2021年12月12日、日曜日の首相公邸。上座についた首相の岸田文雄を秘書官たちが囲んだ。首相就任後初めて岸田が論戦に臨む、衆院予算委員会を翌日に控えていた。焦点は、「10万円給付」だった。

子育て世帯を支援するため、児童手当の所得制限を超えた世帯をのぞき、18歳以下の子ども1人あたり10万円を給付する――過去最大の35兆円超に積み上がった補正予算などを使って、岸田政権が最初にぶち上げた現金給付策だ。

だが、新政権の「実績」を急ぐあまり、政策の意義も、制度設計もあいまいで混乱の種になっていた。

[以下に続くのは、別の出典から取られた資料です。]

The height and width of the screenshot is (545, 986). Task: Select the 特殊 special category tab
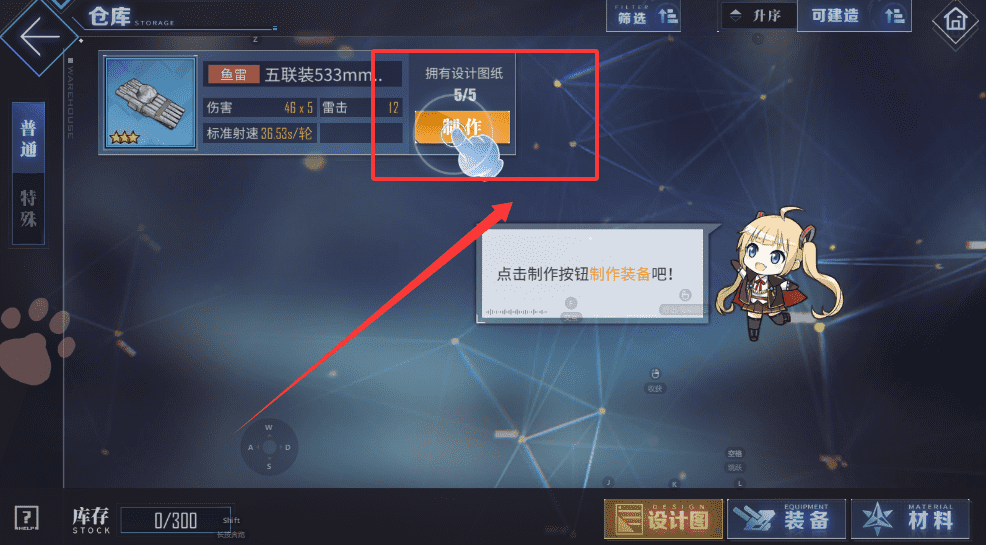28,209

年内に現金5万円を支給し、残り5万円分は翌年にクーポンとして渡す当初の案だと、事務作業にかかる費用が約1200億円に上ることが判明。地方自治体から「ニーズに合っていない」との批判も相次いだ。

12月8日、岸田は衆院代表質問への答弁で「全額現金給付」を容認した。それでも批判は収まらず、今度は分割給付に矛先が向いた。一問一答形式の予算委で岸田が集中砲火を浴びるのは目に見えていた。

岸田政権の発足から3カ月。安倍長期政権が終わり、菅政権の1年余りでの退場を経て誕生した政権は、首相官邸、自民党、霞が関のありようを変容させている。新政権の現在地を検証する。

混乱の最中の10日ごろ、財務省から岸田のもとに報告が入った。自治体が年内に10万円を一括給付しても、後から国が5万円を補塡(ほてん)できる――。岸田は言った。「できるんだったらやればいいじゃん。